Some of your dandelions too I see.

Comment by Idaho Spud on June 2, 2014 at 12:44pm

Daniel, I think you said how your watermelon experiment went last year, but I forgot and would like to know.  And, are you going to try again this year?

Today, I received some watermelon seeds that my extension agent recommended, "Blacktail Mountain" (65-75 days) and "Cream of Saskatchewan" (80-85 days) from the "Seed Savers Exchange".

A month ago, I tried to order them from the only one of the top 30 companies that had both kinds in "Dave's Garden" site, but it wouldn't take my payment either directly or with pay-pal, and they wanted an extra $8+ for telephone orders, so I didn't order.

My 5 other kinds of watermelons that I'm starting in containers have all popped-up and are basking in the sun as I type.

I'll probably start the two I got today in containers tomorrow.  I don't feel like doing much today because my digestive system has been giving me trouble (WARNING: GROSS ALERT).
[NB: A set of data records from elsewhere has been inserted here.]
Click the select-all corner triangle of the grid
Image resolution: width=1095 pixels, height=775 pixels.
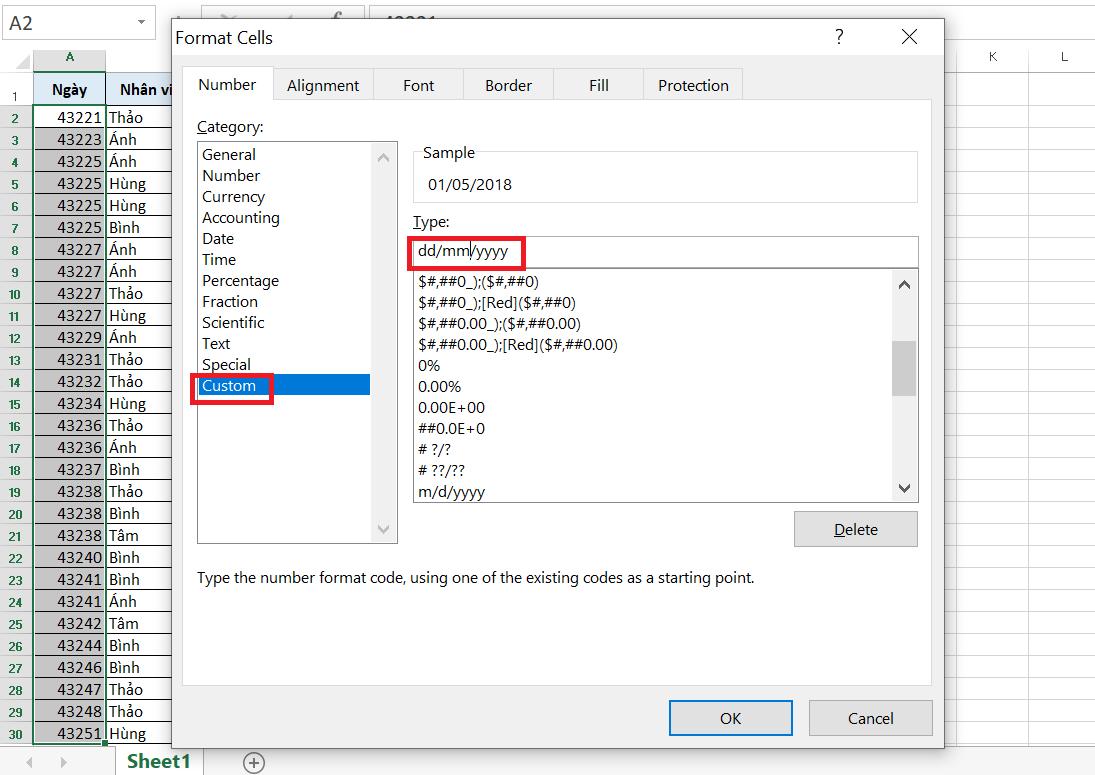(23, 62)
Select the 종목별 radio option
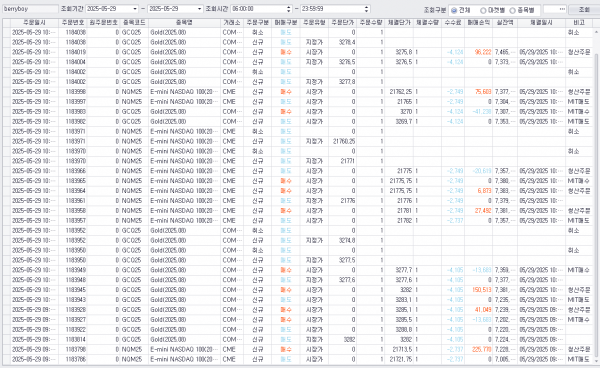The image size is (600, 368). (522, 10)
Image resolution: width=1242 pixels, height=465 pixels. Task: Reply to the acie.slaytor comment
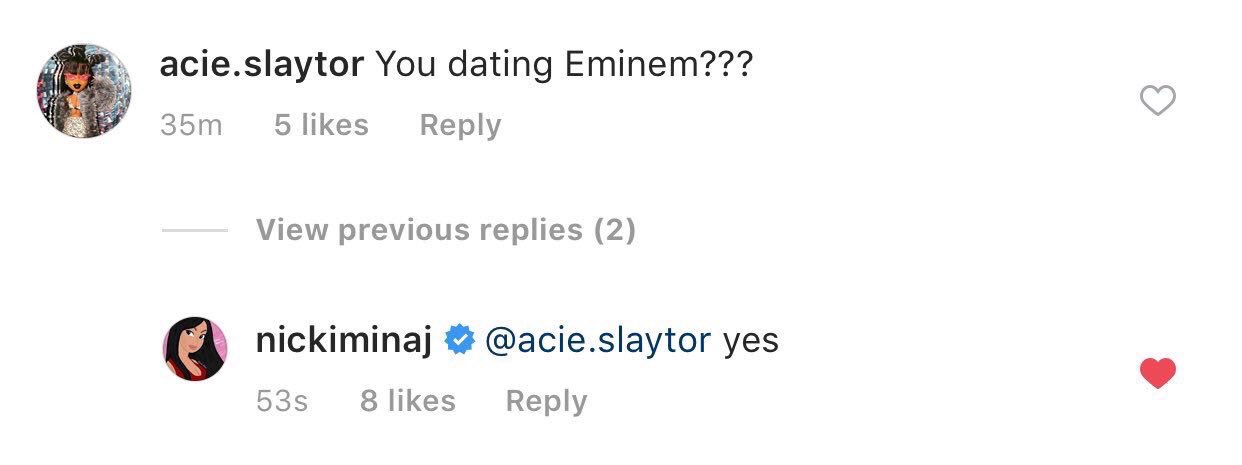[x=460, y=125]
Yesterday evening, I started having a lot of pain in my lower digestive tract, and kept going to the toilet, with softer poop each time.  After a while, just in case, I left my clothing off, and good thing.  I suddenly got the urge with the toilet only 5 seconds away, but it came squirting-out in 3 seconds.  And most of it landed on one of my containers that had watermelon seeds in.  Well, I didn't want to start over, so I scraped it off and scooped out one inch of potting soil under it, hoping the liquid part of the poop hadn't went down further than that, or that my own poop wouldn't cause me any ill effects when I ate those melons.  What do you guys think?  Should I throw that one away and start it again?

Comment by king on June 2, 2014 at 12:40pm

this is a bit of a test but theres are smoe of my tulips 

Comment by Idaho Spud on June 2, 2014 at 12:18pm

King, I've an Apple iMac computer, so I'm not sure if it works the same as a Windows computer, but here's how I do it.  
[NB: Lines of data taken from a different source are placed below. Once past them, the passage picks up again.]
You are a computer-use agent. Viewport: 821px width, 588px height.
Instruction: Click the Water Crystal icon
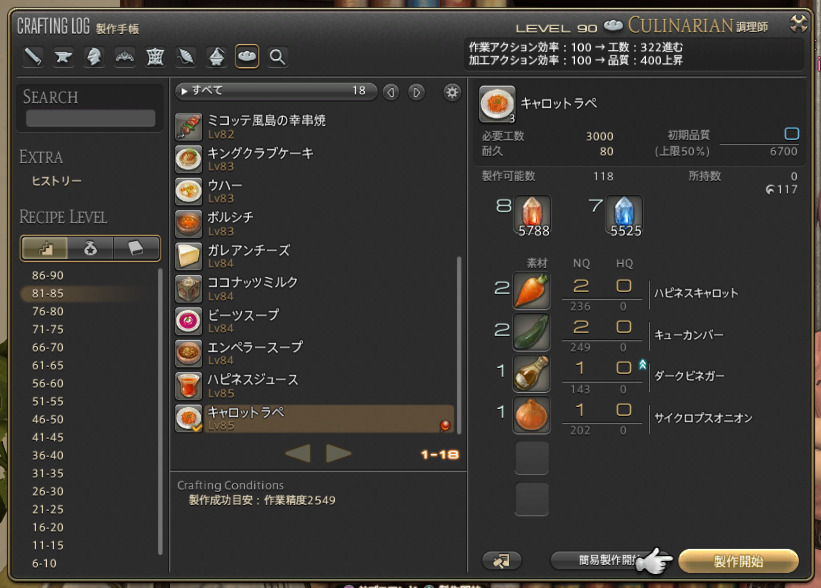624,214
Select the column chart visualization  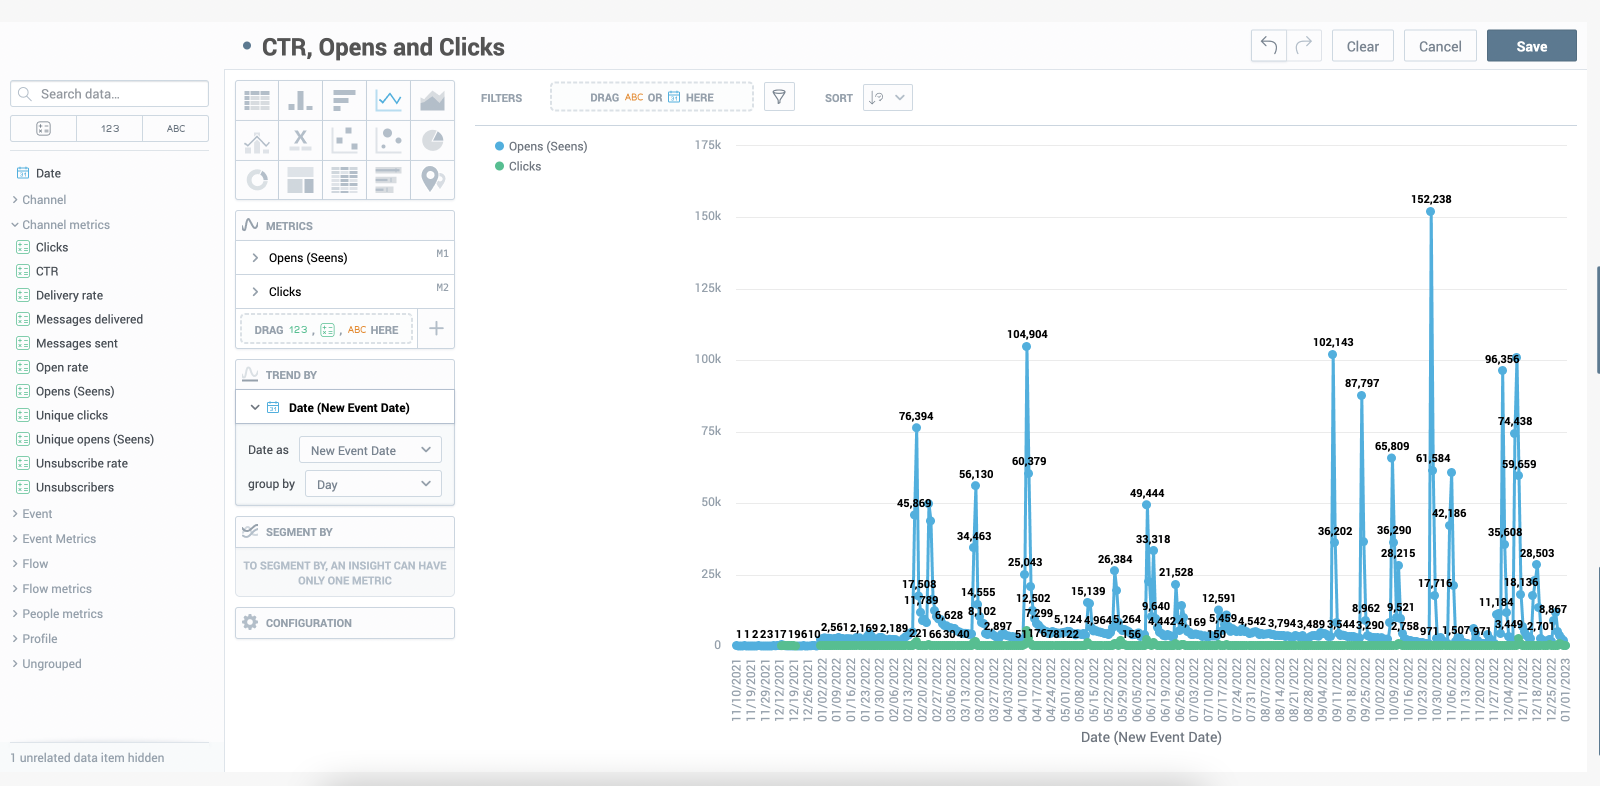pos(300,100)
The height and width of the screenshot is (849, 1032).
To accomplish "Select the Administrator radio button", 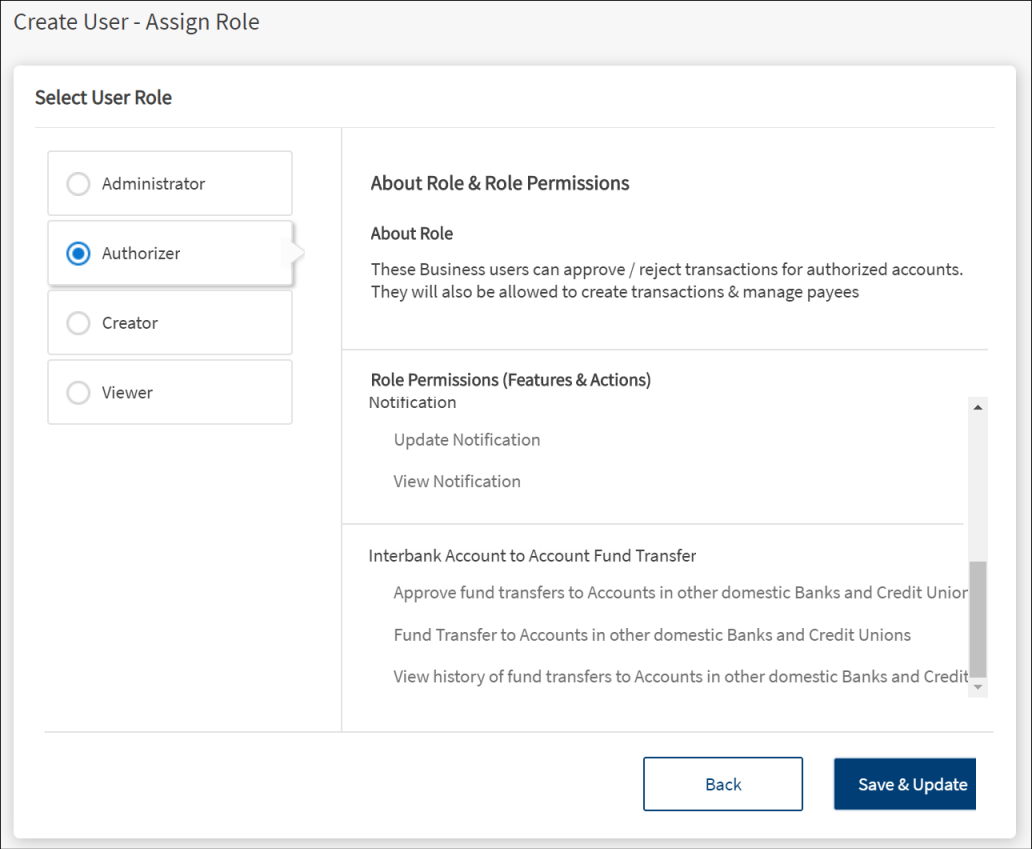I will [x=78, y=184].
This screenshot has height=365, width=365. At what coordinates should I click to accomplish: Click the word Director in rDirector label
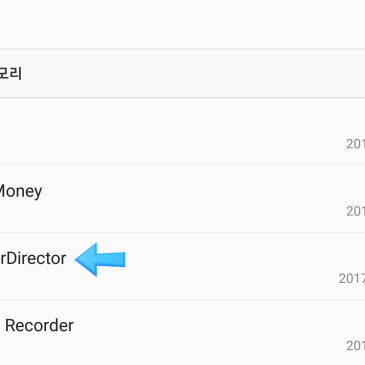(x=36, y=259)
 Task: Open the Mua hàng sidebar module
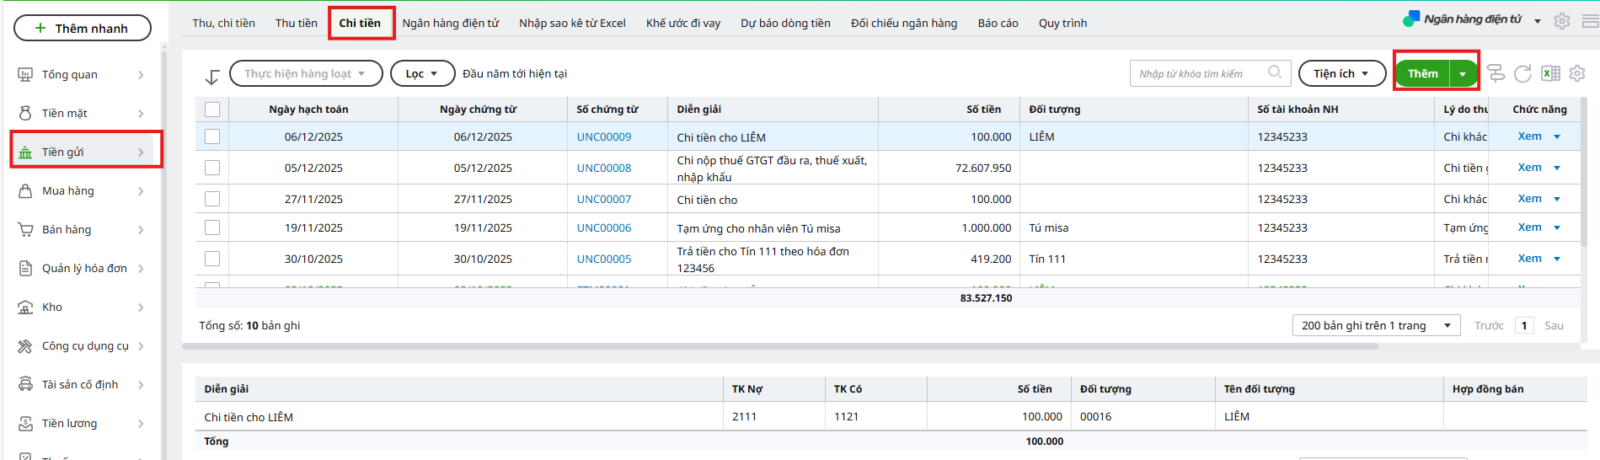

I put the picture on the desktop so it's easy to find.

I then left click at the place in this box where I want the image to be.
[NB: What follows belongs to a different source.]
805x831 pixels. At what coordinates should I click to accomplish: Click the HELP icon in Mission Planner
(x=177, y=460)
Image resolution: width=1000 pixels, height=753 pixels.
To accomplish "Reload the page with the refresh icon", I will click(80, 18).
I then left click on the picture image at the top of this box.  It's the icon just after the word "LINK", and just before the video icon.

When I click that icon, a box will pop-up that says "ADD IMAGE" with a couple of options in it.  The default option is called "From My Computer", and has a box drawn around it.  Below that is "File" and "Choose File" with a rounded box drawn around it.  

I click on "Choose File" and another box pops-up with a list of programs and the "Desktop" highlighted.  To the right of that is a list of files, and I click on the image file I want.

Comment by king on June 2, 2014 at 10:19am

i started some eastern white pine witch are native here and i have luck with seeds before and a couple bule spruce not native but what the heck ok question on posting i have pic on my PC how do i post them here

Comment by Idaho Spud on June 2, 2014 at 10:05am

Air layering sounds easier.  Thanks.

Comment by Daniel W on June 2, 2014 at 10:04am

Oh, on how to identify a grafted tree.  Often you can see the graft point as swelling or irregular area near ground level.  It can have a swelling or change in the bark appearance.  I would not let that stop me from trying cuttings.  It's all an experiment.

Comment by Daniel W on June 2, 2014 at 9:58am


That's an interesting project.  I've thought about starting apples or crabapples from cuttings too.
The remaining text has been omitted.